## TASK DATA
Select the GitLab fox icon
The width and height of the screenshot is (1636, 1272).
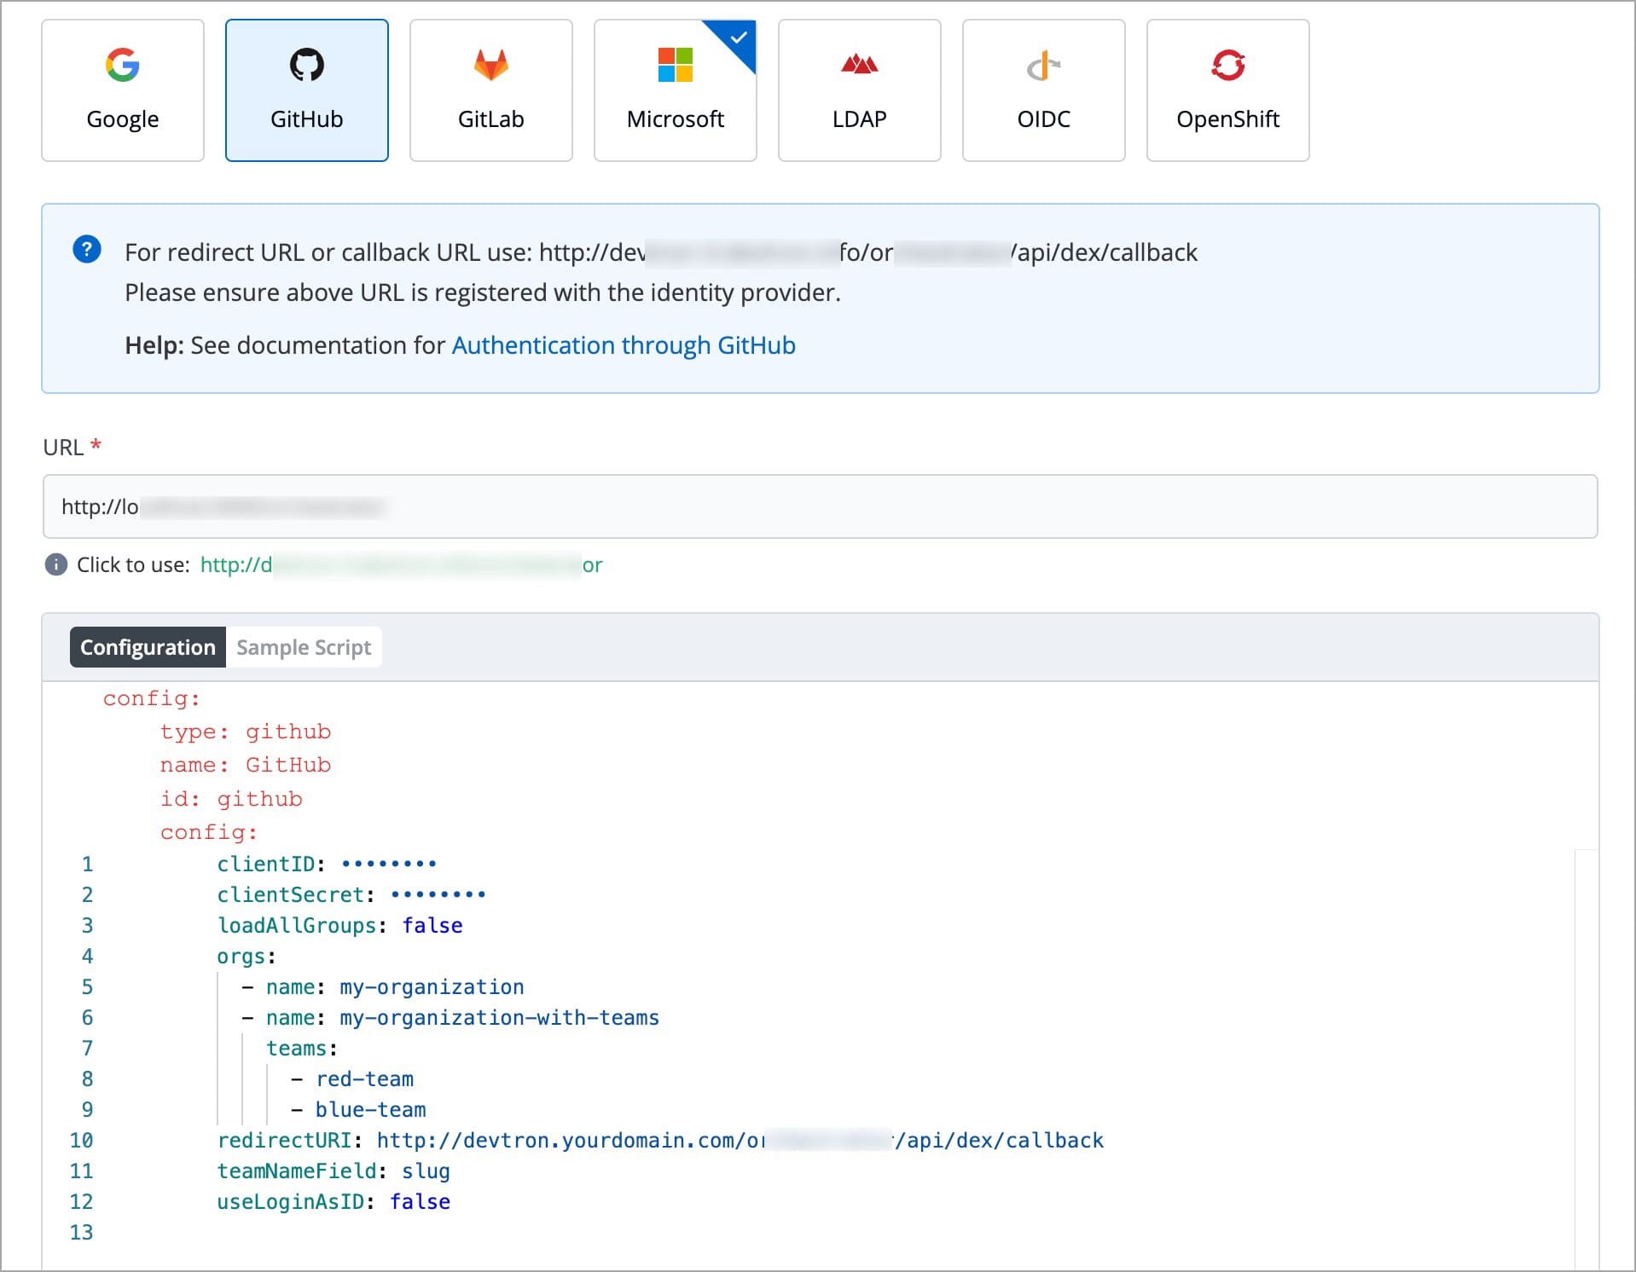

--

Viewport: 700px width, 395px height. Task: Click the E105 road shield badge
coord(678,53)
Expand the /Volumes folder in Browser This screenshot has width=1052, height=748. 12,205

* * *

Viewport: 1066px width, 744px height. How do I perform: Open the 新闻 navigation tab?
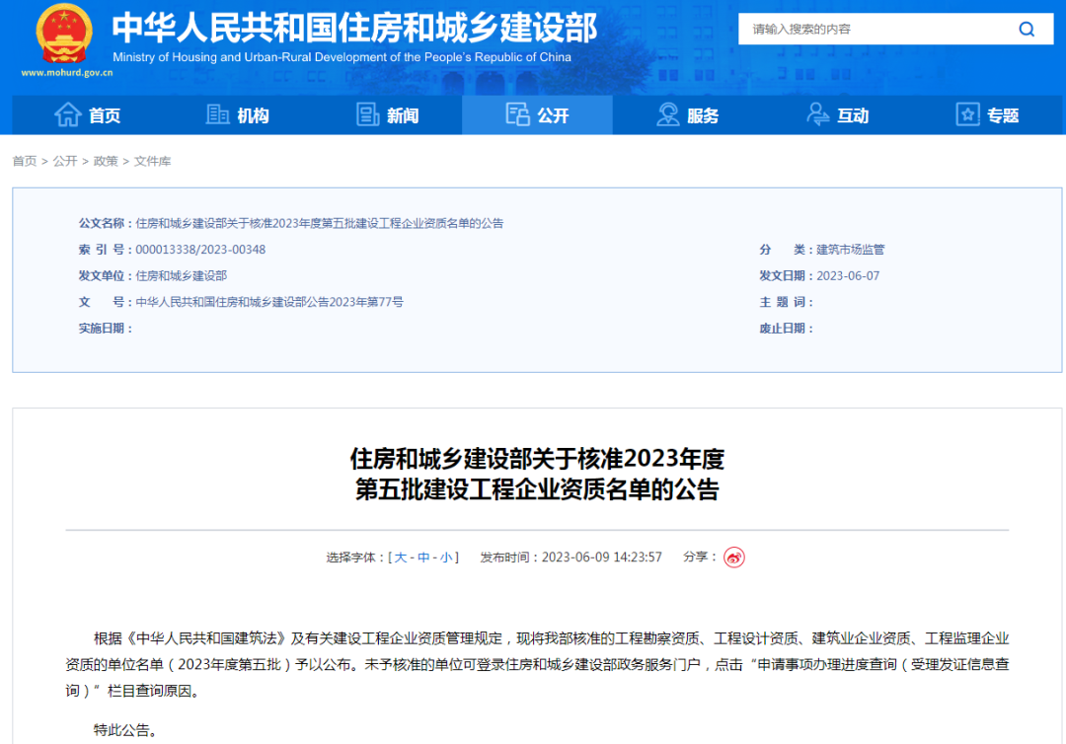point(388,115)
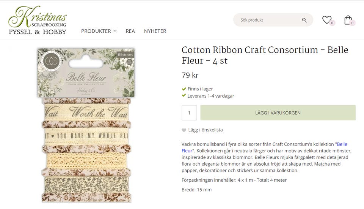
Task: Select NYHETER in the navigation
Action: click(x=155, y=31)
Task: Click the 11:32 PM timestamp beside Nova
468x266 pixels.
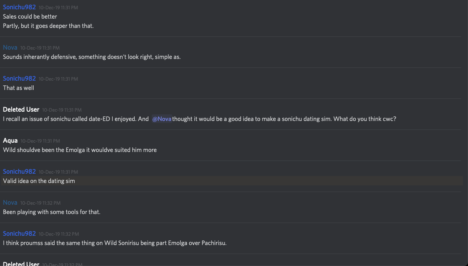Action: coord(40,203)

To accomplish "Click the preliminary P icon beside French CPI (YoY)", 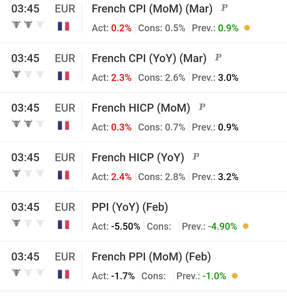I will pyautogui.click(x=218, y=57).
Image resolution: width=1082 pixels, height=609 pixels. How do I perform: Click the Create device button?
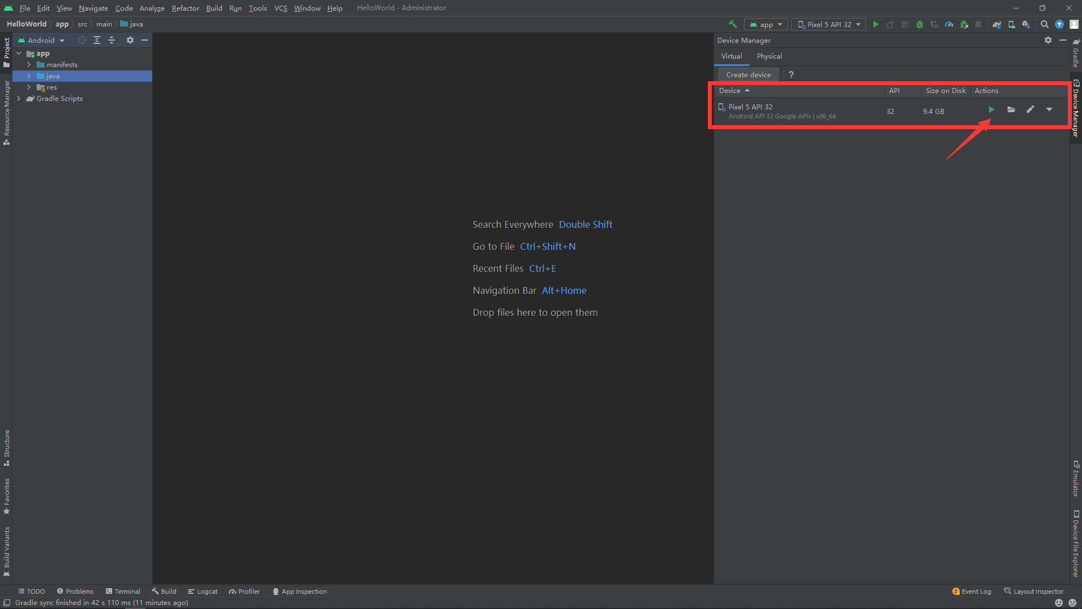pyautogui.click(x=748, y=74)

## TASK
In the data running from the line that contains "Viewport: 700px width, 395px" through the line that contains "Expand the /Volumes", rename "Viewport" to "Display area". Return only those lines, with everything else left unchanged.

## EXERCISE ANSWER
Display area: 700px width, 395px height. Task: Click the E105 road shield badge
coord(678,53)
Expand the /Volumes folder in Browser This screenshot has width=1052, height=748. 12,205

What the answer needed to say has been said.